W utrzymaniu dróg pomaga... wyścig kolarski
Drogi i chodniki – ten temat najbardziej nurtował mieszkańców Jankowic na zebraniu wiejskim.
Dobrą wiadomość przekazał mieszkańcom sołtys Henryk Machnik. – Rozmawiałem z Jerzym Szydłowskim, dyrektorem Powiatowego Zarządu Dróg, który obiecał, że w tym roku na 100% będzie projekt chodnika w Jankowicach – poinformował sołtys. – Budowa może się zacząć od września. Niestety, im dłużej trwa zima, tym bardziej widmo chodnika się oddala – dodał. Mieszkańców to jednak nie usatysfakcjonowało. – Ile to potrwa? 3, 4, 5 lat? – pytali. Sołtys zapewnił, że jeśli powstanie projekt, to i chodnik musi być w końcu zbudowany, aby dokument nie stracił ważności.
Mieszkańcy, korzystając z obecności władz gminy, narzekali też na stan dróg. – Przejechać przez Kuźnię to zgroza. Jedną dziurę się minie, a do dziesięciu się wpadnie – skarżył się jeden z obecnych. Burmistrz Rita Serafin przyznała, że sytuacja jest trudna. – Jeśli na terenie gminy remontują drogi powiatowe, to chcą, abyśmy im dofinansowali 1/3 wartości inwestycji – tłumaczyła. – Chodniki finansuje się w skali 50:50. W tym roku zaplanowaliśmy 150 tys. zł na inwestycje drogowe.
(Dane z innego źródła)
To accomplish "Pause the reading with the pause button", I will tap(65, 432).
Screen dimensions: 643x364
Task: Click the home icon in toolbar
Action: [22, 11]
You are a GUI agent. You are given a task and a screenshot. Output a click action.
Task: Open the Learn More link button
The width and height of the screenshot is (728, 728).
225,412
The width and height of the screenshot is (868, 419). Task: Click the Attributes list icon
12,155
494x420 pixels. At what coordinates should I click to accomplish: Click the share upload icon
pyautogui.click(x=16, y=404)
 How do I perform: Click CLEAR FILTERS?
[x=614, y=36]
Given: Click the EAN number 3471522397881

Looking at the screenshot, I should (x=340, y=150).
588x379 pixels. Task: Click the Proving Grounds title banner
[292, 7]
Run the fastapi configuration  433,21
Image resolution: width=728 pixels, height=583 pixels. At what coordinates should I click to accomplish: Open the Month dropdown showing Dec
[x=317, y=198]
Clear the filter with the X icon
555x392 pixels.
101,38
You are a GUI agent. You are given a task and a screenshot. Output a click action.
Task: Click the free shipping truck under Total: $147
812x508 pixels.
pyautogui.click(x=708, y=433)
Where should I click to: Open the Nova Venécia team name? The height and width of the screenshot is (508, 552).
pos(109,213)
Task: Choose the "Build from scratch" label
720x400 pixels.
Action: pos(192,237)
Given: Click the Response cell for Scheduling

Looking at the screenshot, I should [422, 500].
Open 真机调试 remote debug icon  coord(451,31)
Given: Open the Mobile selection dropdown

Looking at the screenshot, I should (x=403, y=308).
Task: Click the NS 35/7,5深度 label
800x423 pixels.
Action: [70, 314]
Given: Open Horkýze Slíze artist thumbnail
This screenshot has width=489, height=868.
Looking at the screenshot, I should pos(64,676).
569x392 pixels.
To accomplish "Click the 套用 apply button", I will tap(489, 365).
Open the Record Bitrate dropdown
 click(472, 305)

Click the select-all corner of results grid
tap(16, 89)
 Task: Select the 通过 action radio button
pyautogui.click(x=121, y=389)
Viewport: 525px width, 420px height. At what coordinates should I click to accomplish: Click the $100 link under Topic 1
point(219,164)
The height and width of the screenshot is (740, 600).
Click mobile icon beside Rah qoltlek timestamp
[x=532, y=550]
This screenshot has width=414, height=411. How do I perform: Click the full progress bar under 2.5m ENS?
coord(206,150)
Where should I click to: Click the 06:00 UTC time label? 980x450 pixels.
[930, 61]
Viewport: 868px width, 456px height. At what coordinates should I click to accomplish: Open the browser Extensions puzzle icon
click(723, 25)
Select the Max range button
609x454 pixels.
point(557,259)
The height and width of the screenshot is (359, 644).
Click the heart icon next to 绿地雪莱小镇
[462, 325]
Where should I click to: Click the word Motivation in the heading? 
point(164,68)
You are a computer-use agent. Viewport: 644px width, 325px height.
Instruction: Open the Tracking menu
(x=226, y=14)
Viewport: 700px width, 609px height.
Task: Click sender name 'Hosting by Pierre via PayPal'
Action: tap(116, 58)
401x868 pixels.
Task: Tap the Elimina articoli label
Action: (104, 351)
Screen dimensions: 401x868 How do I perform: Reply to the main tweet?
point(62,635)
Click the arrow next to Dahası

Po zimie niektóre zupełnie się pozapadały. Drogi wojewódzkie trzeba dofinansować na poziomie 20%. Chodniki przy tych drogach mają zaostrzone parametry, koszt jest więc niesamowity – dodała burmistrz.
Burmistrz poinformowała, że wartość naprawy wszystkich dróg i chodników w gminie opiewa na 11 mln zł. – Zastanawialiśmy się nad sensem organizowania międzynarodowego wyścigu kolarskiego na terenie naszej gminy. Okazuje się, że warto choćby z tego powodu, że jest to jakaś presja dla Zarządu Dróg Wojewódzkich, aby zadbać o tę drogę – dodała żartobliwie burmistrz. – To może i my jakiś wyścig zorganizujemy – zaproponował sołtys Henryk Machnik.